The ability to see time laid out in space is considered by many to be a type of synaesthesia, the condition where different senses appear to blend in the brain. The most common form of this condition involves associating colours with letters, numbers, names or days of the week. In my small survey, I charted the colours people gave for the days – everything from white marbled with orange for Tuesday to a beigey mustard for Friday. There’s an intriguing specificity about the precise tones and shades people ascribe to the different days, but I wanted to look for patterns. Is it possible that these colours are based on nothing more than cultural associations? To me Monday is clearly red. Is that because it’s the start of the week in Britain and so it’s a busy day that stands out? Perhaps most people who see colours for days in predominantly Christian countries see Monday as red. Not the case. It seems m
y fellow Britons are just as likely to see Monday as pale pink or light blue. To anyone who doesn’t see the day in colour this might all sound very strange, and people often assume that we’re inventing it, but countless studies have demonstrated that these associations are stable over time and too detailed for people to memorise; test me now and test me in five years and I’ll still insist that Mondays are red.

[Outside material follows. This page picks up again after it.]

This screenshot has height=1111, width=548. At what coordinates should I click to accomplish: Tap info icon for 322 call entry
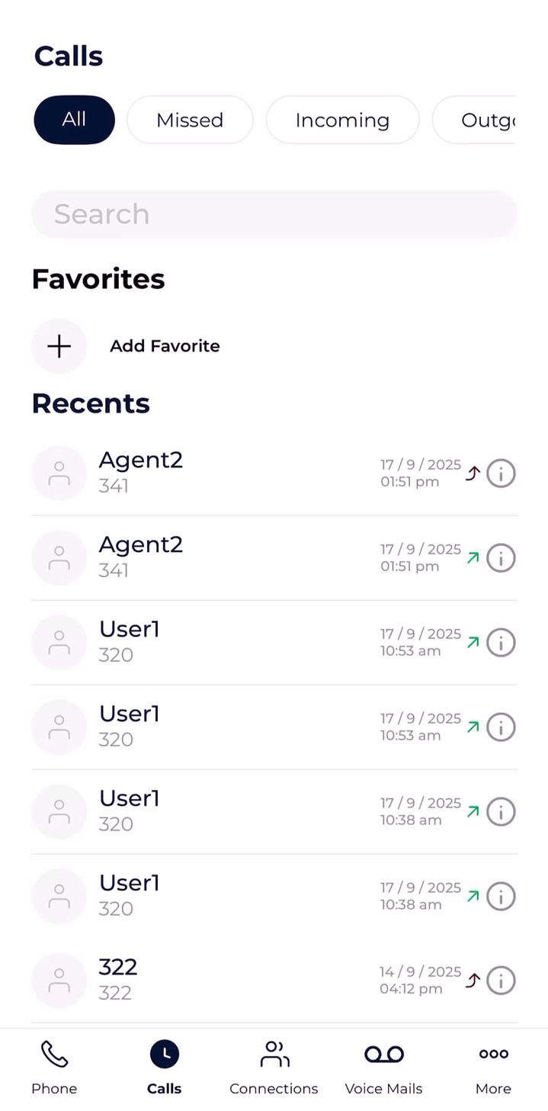501,980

Synaesthesia is now a well-documented phenomenon recognised by the scientific community. Rarer forms can even involve tasting shapes. I’ve never forgotten reading about a man who insisted that the chicken tasted too pointy, or meeting a woman who described seeing elaborate patterns on hearing certain types of music. When I played her some guitar music she spoke of seeing a quadrant divided into brown, blue, green and navy blue with a river of colour curling down like a plait from the top right-hand corner. As I mentioned above with my red Mondays, the extraordinary thing is that if you play these people the same piece of music or give them the same food six months later they will describe exactly the same associations, and you can test them on multiple stimuli that would be impossible to memorise. Synaesthetes are not making it up. They are experiencing real sensations – as evidenced by the areas of the brain that light up in brain-scanning studies. So when the woman mentioned above hears guitar music the areas of her brain relating to colour vision are activated.
No one knows the exact cause of synaesthesia, but one theory points to the richness of connections in the brains of newborn babies. In our first months, the mass of sensations pouring into the brain are not all channelled down specialised pathways. It is as if the brain is a tangled jungle – sight and sound and smell and taste are all mixed up and hard to differentiate. Then at about four months a process of pruning starts, with all the vines and creepers cut back, leaving only separate branches for the senses. Out of confusion, clarity emerges. However, according to this pruning theory, for synaesthetes a few of these jungly connections somehow remain intact, with the result that they continue to experience some crossover of the senses. This idea is supported by the fact that many synaesthetes find that these connections get weaker as they get older. To extend the forest metaphor – while not all the entwining is hacked away, it withers back gradually as time goes on. I’ve found this happening myself. The colours I associate with people’s first names are so much fainter now.